_About this exercise_
Take the entries below and reproduce exactly the portion that begins at the line containing "Click the edit" and ends at the line containing "Check the SOA record row checkbox", keeping both ends, dropping pictures, and adding nothing else.

_Records for the exercise_
<<<<

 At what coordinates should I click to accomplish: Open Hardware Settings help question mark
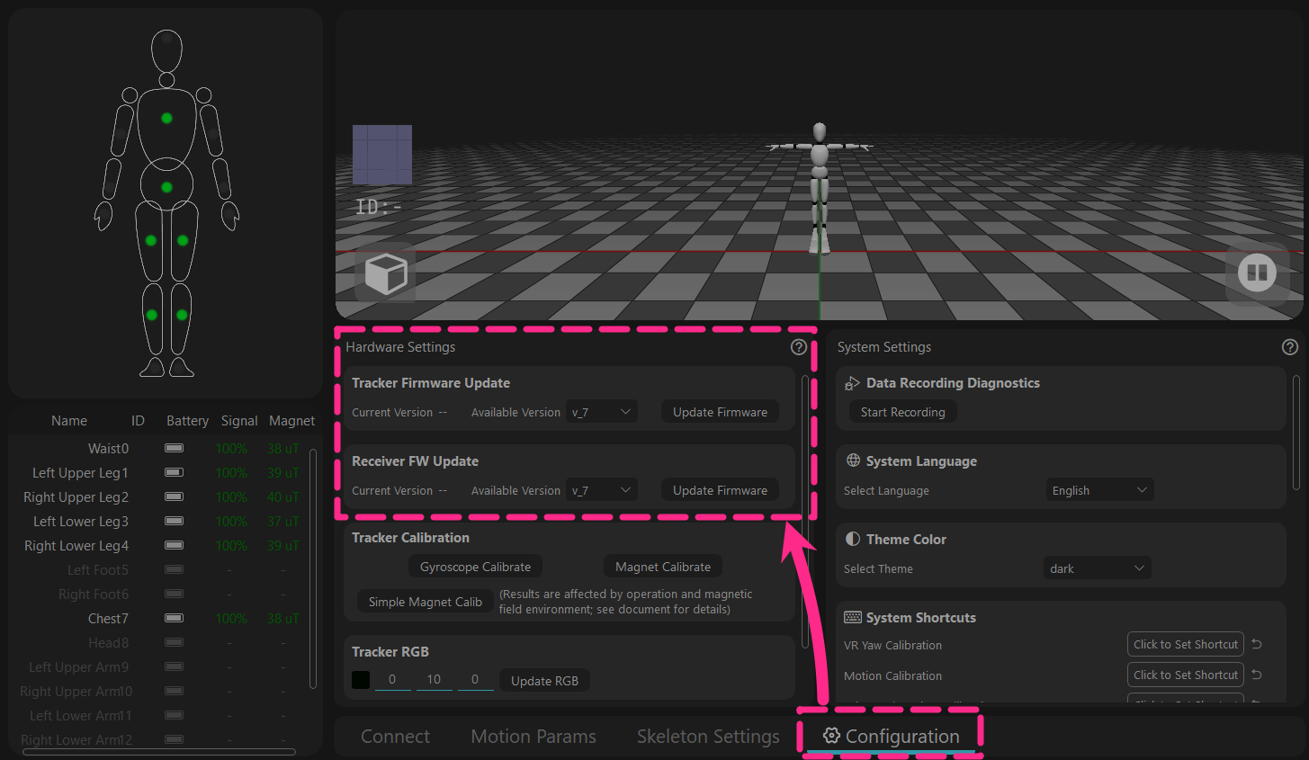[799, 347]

>>>>
<<<<

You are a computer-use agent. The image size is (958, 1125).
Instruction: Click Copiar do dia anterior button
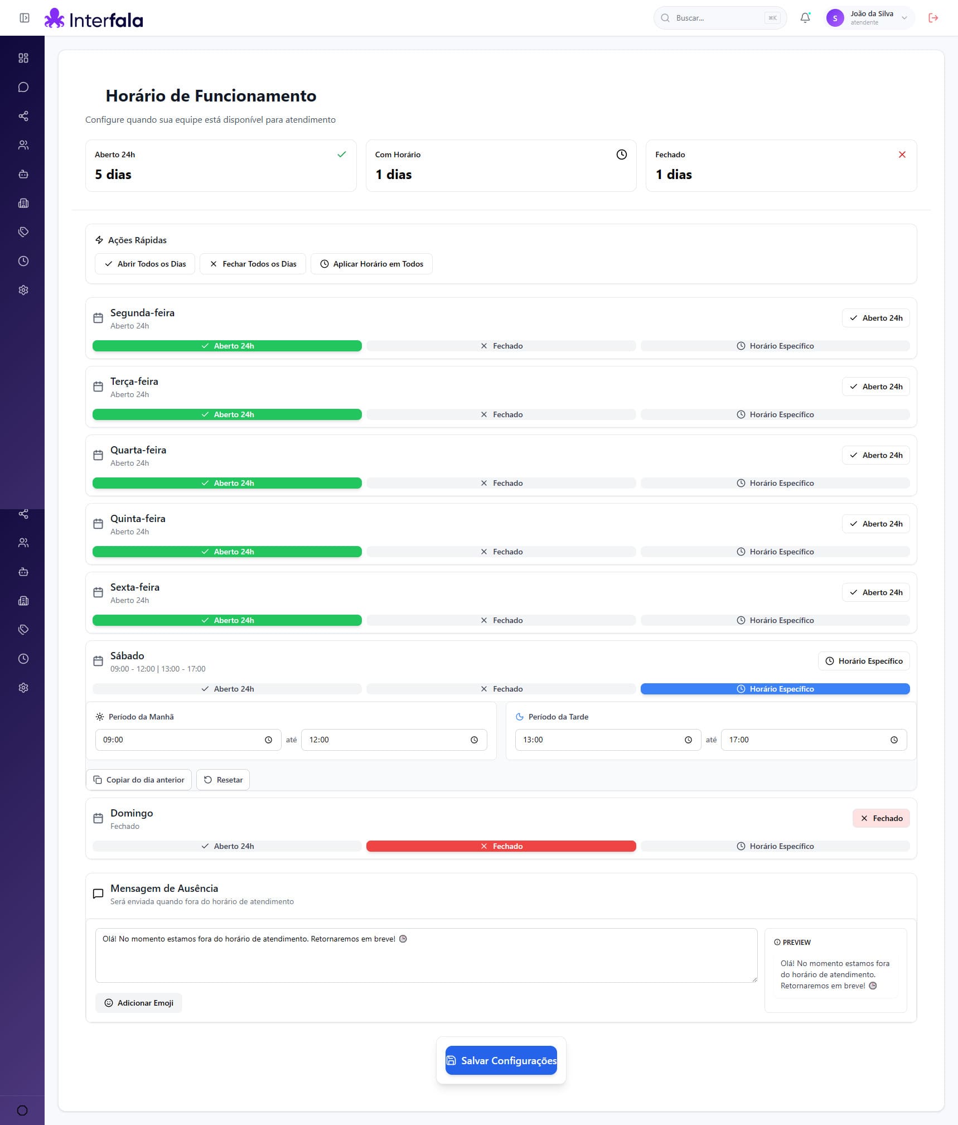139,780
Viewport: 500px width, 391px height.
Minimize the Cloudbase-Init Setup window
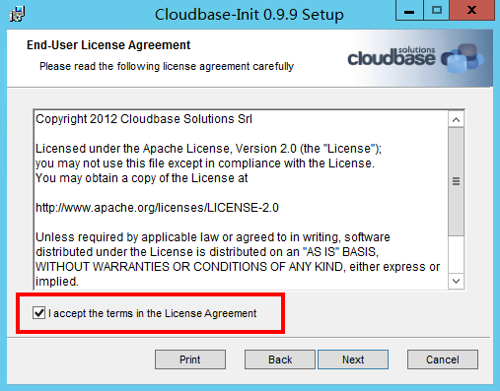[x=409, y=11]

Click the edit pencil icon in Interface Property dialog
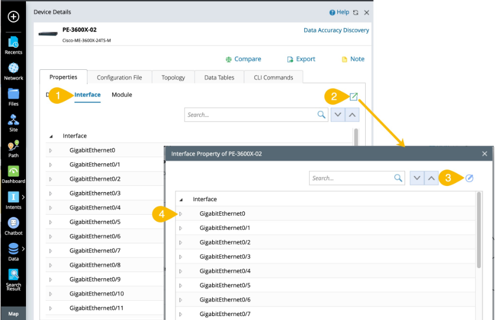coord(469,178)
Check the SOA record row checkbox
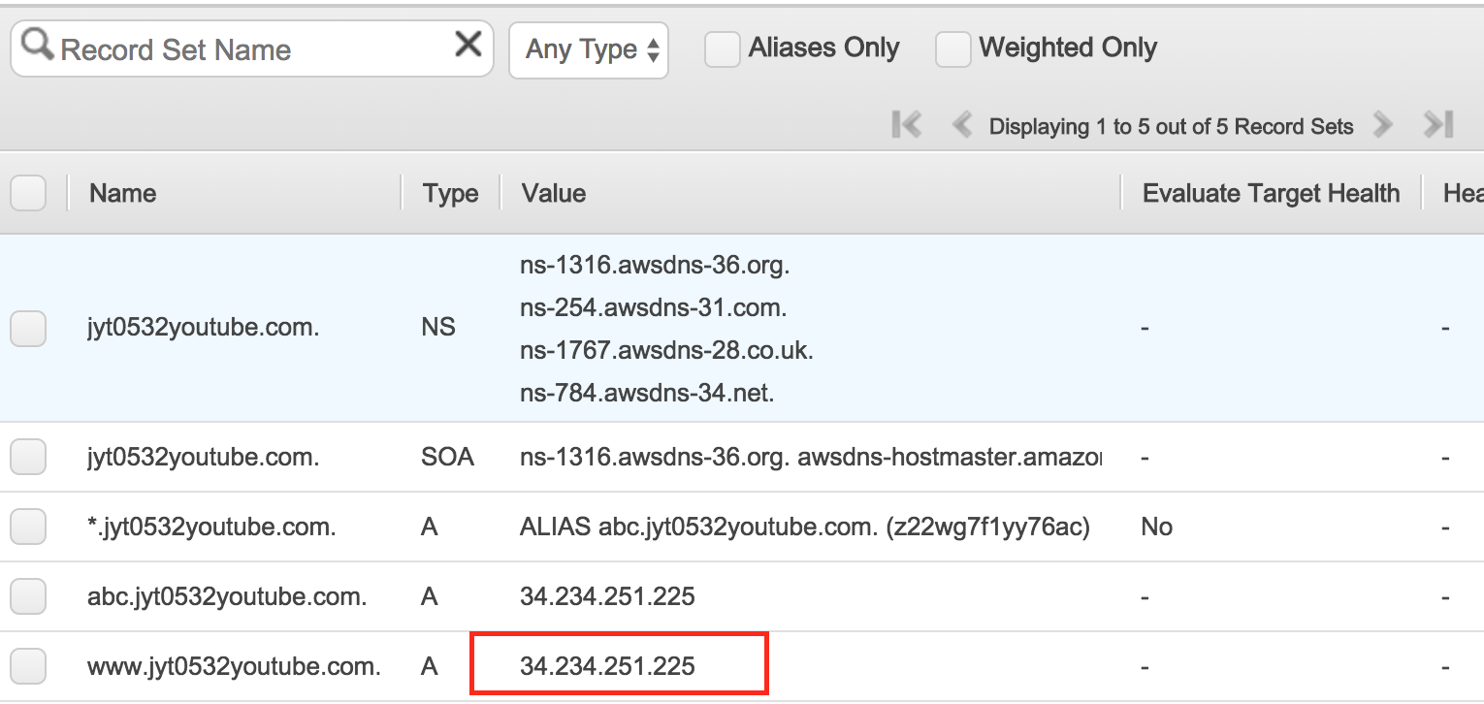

>>>>
<<<<

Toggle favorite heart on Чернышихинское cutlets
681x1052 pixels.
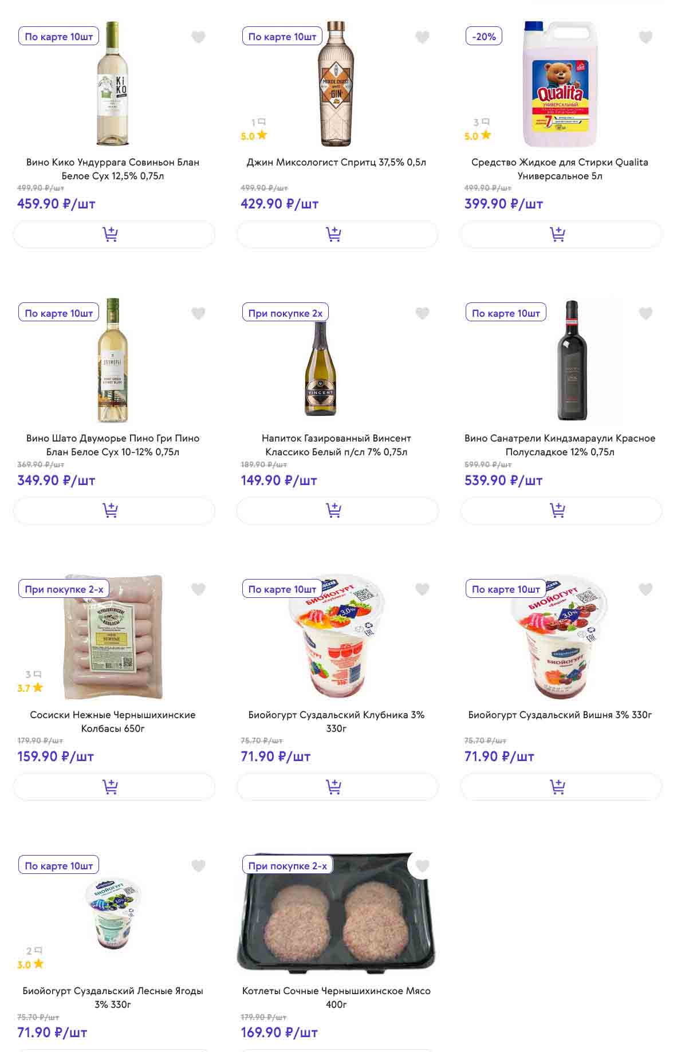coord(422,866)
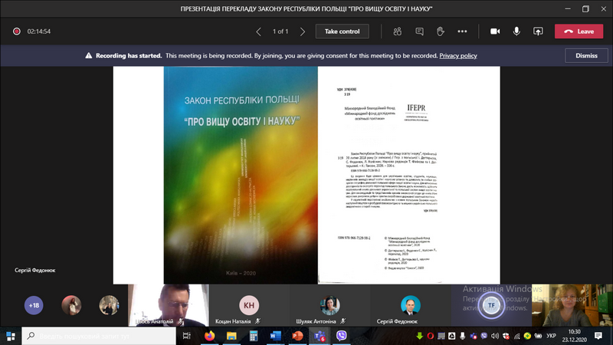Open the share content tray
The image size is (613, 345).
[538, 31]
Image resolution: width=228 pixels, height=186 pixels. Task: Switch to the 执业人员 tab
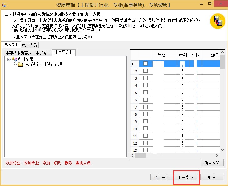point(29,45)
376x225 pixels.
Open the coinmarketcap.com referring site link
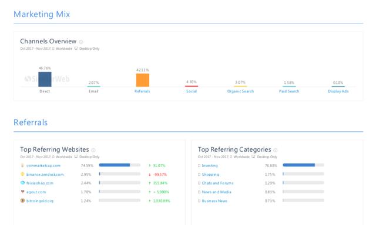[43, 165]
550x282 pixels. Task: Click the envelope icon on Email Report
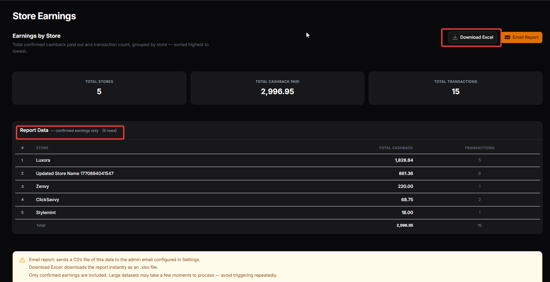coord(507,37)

>>>>

_Solution for this task_
Click the edit pencil icon in Interface Property dialog
coord(469,178)
Check the SOA record row checkbox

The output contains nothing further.